A Frenchwoman among Lamas
After a long stay in the Himalayan foothills, it was in June 1912 that the Frenchwoman Alexandra David-Neel, aged 44, went to the “Highlands”, Tibet proper. She records the memory of this trip and the following ones in several writings, the first of which is My Journey to Lhasa, published in 1927. Many passages in the book are devoted to an extraordinary phenomenon, which the Tibetans call tulpa.
The tulpa is, for the Tibetans, the material projection of a form conceived by the spirit. It is a “ghost”, if you like, created by the monk or the initiate after a long meditation. It can take the form, indifferently, of an animal, a landscape, an object or a man. It is not a simple vision, but a phenomenon endowed with physical consistency, capable of emitting an odor, of emitting sounds, etc. As Alexandra David-Neel writes in Magic and Mystery in Tibet (1929): “The smell of a bush of ghost roses will spread far away; a ghost house will shelter travelers in the flesh ... ”
Is the universe a simple mental construction?
The creation of tulpas is explained thus by Tibetan lamas: according to their conception of the world, the universe around us is a simple mental vision; nothing exists in the order of the phenomenon, if not conceived by the mind of man. The aim of religious initiation is therefore to broaden the design capacity of the human spirit: its ability to pass from the order of potential - physical emptiness, or noumenal - to the order of tangible, or phenomenal, as many realities as possible.
That the physical form called by the Tibetans tulpa is the product of a simple hallucination is the explanation that immediately comes to the minds of Westerners.

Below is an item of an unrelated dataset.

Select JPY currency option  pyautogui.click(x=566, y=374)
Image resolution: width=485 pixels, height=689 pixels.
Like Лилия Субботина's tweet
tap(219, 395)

But then we have to believe that this hallucination is collective since, in many cases, the tulpa is seen, not only by the one who creates it, but also by those around it.
In the Tibetan world itself, the tulpa is variously interpreted. For some lamas, it is a physical form with an indisputable existence: which means that the spirit is capable of arousing physical forms. For others, the thought of the one who created the tulpa imposes itself on others and manages to make them see what it perceives itself; the creation of the tulpa would therefore be, in this case, a very strong suggestion.

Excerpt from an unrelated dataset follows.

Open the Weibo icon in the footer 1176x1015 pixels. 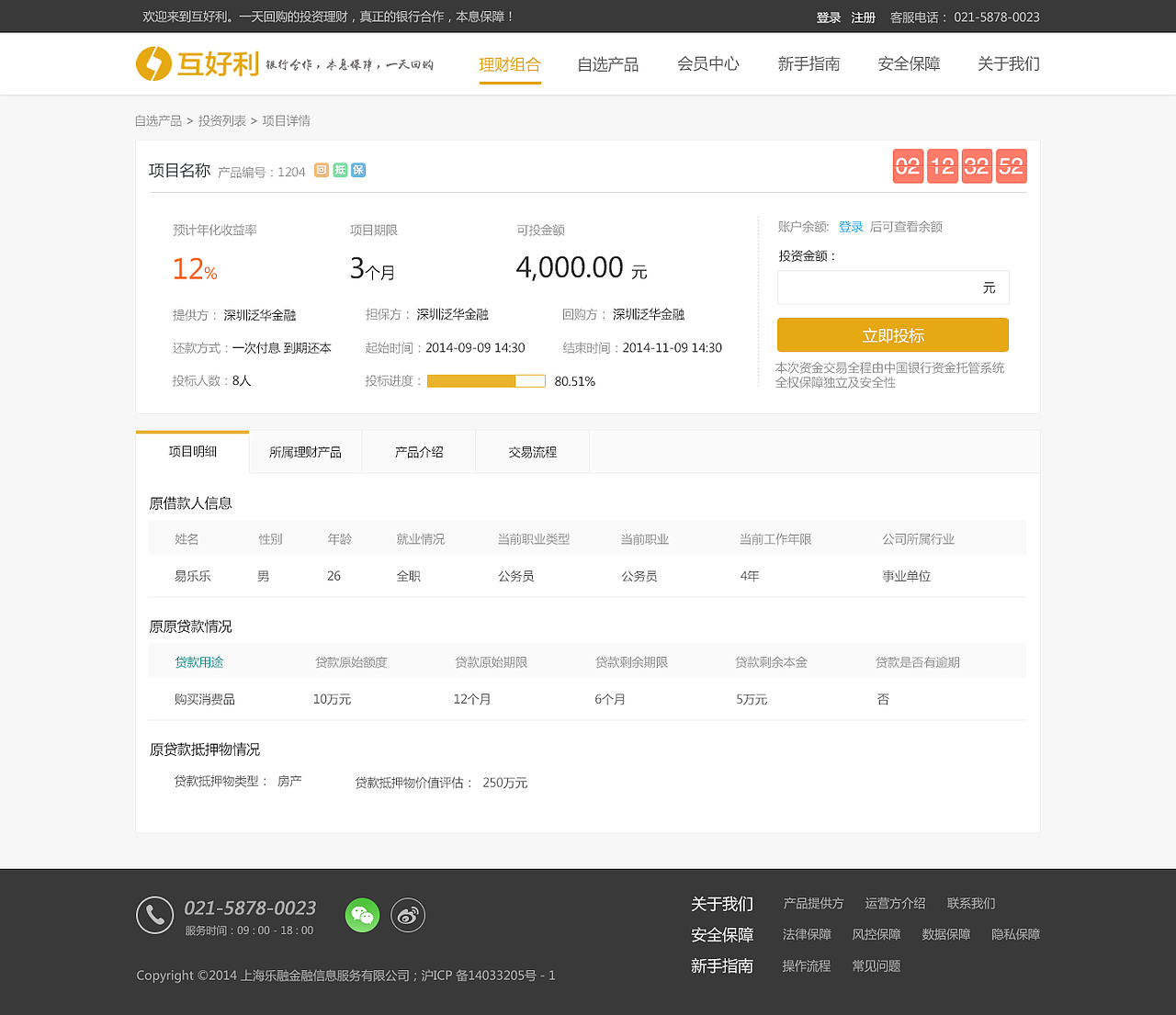point(408,915)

The kylkhor, miniature worlds
Increasing the power of mental production is at the center of Tibetan religious education. The exercises which constitute the training of the young Tibetan monk are based on the mastery of breathing (which allows him to achieve serenity of the spirit) and on an intense practice of meditation. This is based on a kylkhor, diagram drawn on a fabric, written on paper or engraved in stone.
Some kylkhor, more elaborate than others, represent real worlds in miniature. At their center is a character, a guardian deity most often called a yidam. As he progresses, the young monk manages to “animate” his kylkhor, that is to say, to make the scenes drawn there and on which meditation applies, come to life. The pupil manages, at the end of his initiation, to understand that any phenomenon in this world is only a mirage from the imagination. He can therefore control his fears and his feelings. A lama having reached this stage is supposed, thus, to be able to resist the cold, to the point of surviving a night spent naked in the snow: the feeling of heat or cold appears indeed for what it is - an illusion of the spirit which he fights by another illusion, by stimulating by his will the internal heat of his body. The mind, therefore, has nothing more to fear from the material, it controls it entirely and can play with it.
Creating a tulpa
The sessions during which the tulpas are born have nothing comparable to those of Western spiritualism: they can take place in full sun, and they do not require the presence of a medium in trances. Alexandra David-Neel tells of having witnessed the creation of these mental forms. On one of these occasions, she saw, and even touched, the exact “double” of the man who was experimenting. The form aroused, however, had little consistency and gradually faded away. In another case, she saw the appearance of a double of the lama of her acquaintance, who was then miles away from her. Alexandra herself took care to verify the possibility of carrying out such a creation. After a few months of intense concentration, she managed to arouse a character who, according to her, was also seen by witnesses. But her inexperienced mind made her lose control of her creature; the appearance of it changed until it became very disturbing. By dint of efforts, Alexandra managed to drive it out of her mind, and it disappeared forever. But it sometimes happens, say the Tibetans, that the apparition continues to exist by itself and leads a life independent of its creator.